→ Brief: Your answer should consist of every line in the records that holds "target".

→ Dataset records:
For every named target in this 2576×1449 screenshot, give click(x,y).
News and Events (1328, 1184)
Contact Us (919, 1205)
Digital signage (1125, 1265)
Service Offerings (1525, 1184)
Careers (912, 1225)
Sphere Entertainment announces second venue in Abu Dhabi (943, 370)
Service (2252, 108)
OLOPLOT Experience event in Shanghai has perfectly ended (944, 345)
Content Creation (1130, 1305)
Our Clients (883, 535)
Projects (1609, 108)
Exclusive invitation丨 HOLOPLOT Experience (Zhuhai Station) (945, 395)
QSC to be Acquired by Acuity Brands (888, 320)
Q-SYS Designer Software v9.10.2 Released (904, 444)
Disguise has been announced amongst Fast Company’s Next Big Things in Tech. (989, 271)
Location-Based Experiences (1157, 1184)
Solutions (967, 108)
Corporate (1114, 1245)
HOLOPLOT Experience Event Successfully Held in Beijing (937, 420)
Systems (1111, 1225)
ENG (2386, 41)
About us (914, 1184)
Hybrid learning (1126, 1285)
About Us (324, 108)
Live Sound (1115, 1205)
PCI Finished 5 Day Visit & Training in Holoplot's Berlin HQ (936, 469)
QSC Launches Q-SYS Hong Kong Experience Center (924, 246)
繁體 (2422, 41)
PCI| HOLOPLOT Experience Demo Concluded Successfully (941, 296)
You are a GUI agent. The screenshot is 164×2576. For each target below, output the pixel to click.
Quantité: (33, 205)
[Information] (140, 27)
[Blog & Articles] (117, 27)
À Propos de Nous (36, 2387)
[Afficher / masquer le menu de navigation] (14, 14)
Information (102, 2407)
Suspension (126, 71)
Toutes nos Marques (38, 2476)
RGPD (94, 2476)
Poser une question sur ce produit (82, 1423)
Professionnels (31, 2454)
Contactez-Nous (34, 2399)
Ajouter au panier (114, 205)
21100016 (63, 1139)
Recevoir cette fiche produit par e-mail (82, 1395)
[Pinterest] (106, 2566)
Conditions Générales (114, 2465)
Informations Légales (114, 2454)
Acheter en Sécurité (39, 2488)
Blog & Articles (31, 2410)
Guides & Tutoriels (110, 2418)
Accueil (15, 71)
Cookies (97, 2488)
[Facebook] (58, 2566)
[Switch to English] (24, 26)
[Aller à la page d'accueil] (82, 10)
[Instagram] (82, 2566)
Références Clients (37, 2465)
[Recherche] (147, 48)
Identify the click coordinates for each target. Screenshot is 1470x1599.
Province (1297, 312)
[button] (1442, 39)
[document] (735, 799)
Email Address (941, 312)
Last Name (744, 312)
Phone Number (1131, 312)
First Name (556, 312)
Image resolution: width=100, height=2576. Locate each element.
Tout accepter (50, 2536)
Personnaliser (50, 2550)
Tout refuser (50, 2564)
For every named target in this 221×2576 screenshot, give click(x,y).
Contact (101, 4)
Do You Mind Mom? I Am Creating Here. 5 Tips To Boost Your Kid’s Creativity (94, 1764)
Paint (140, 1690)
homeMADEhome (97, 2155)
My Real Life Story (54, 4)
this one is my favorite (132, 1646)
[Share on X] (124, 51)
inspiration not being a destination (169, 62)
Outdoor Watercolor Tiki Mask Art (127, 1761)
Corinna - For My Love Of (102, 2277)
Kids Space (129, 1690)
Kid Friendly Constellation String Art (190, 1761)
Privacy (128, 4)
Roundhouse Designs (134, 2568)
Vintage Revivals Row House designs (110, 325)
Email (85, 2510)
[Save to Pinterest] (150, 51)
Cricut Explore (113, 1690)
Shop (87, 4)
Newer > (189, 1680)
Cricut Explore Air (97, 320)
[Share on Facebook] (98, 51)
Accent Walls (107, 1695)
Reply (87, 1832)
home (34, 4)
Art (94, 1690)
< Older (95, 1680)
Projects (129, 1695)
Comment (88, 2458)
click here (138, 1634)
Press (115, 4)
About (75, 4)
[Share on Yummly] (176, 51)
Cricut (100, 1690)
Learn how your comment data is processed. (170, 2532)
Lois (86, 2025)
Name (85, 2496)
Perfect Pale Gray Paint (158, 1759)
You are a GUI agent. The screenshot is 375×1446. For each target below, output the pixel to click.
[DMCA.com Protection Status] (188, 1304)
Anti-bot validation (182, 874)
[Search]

→ Final answer:
For every named target in this 2576×1449 screenshot, give click(x,y).
You are a GUI agent. The screenshot is 164×2576. For each target below, output the pixel to click.
Identify the click coordinates for each target. Screenshot is 1470x1599.
For every named target in this 221×2576 screenshot, give click(x,y).
You are a GUI agent. The screenshot is 375×1446. For each target below, output the pixel to click.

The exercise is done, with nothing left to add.